De nombreuses femmes craignent que les contraceptifs hormonaux aient des effets secondaires dangereux, notamment un risque accru de cancer. Mais cette perception est souvent disproportionnée par rapport aux risques réellement encourus.
Que dit la recherche sur le risque de cancer chez les utilisatrices de contraceptifs ? Ce risque est-il différent si, au lieu de la pilule, des contraceptifs réversibles à longue durée d’action sont utilisés, tels que des dispositifs intra-utérins ou DIU (appelés de manière impropre stérilets, NDLR) hormonaux (type Mirena), des implants insérés sous la peau ou des injections ?
Nous nous sommes penchés sur cette question via notre nouvelle étude, pilotée par l’Université du Queensland et l’Institut de recherche médicale QIMR Berghofer et publiée dans le Journal of the National Cancer Institute.
En ce qui concerne le risque de cancer, nos résultats indiquent que les contraceptifs à longue durée d’action semblent être aussi sûrs que la pilule (ce qui est une bonne nouvelle), mais pas nécessairement plus sûrs que cette dernière.

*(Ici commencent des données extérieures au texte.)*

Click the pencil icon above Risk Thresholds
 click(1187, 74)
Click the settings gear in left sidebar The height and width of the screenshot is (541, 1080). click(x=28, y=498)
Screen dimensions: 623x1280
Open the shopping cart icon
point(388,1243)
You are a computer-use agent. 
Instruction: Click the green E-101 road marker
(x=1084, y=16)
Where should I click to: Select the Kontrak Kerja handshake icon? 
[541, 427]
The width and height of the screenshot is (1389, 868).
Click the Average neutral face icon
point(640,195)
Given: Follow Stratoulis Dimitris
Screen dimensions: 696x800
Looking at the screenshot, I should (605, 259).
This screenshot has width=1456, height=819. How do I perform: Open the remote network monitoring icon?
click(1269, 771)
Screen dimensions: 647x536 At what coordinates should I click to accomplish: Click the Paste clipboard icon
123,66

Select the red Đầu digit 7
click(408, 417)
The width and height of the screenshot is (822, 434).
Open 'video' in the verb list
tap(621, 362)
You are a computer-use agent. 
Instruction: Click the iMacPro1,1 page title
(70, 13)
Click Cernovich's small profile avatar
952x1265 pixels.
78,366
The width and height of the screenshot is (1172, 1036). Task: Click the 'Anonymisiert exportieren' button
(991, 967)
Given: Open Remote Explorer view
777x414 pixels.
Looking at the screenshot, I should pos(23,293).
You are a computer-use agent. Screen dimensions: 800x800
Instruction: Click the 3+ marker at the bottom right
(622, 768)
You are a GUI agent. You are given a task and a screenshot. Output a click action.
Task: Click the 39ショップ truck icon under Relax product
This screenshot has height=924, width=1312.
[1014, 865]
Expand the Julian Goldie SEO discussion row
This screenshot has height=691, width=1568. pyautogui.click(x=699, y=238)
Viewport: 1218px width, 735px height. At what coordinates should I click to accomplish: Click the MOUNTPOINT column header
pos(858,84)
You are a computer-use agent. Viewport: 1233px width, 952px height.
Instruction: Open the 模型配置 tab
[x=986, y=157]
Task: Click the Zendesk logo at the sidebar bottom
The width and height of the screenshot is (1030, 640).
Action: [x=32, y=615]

(Concernant les pilules contraceptives l’Institut du cancer français indiquait en septembre 2023 que « les débats se poursuivent sur l’augmentation du risque de développer certains cancers pouvant être liés à la prise de ces médicaments ». L’INCa jugeait aussi que « les nouveaux contraceptifs hormonaux (timbre, anneau vaginal, implant cutané, injection) sont d’apparition trop récente pour qu’on puisse évaluer leur risque potentiel avec assez de…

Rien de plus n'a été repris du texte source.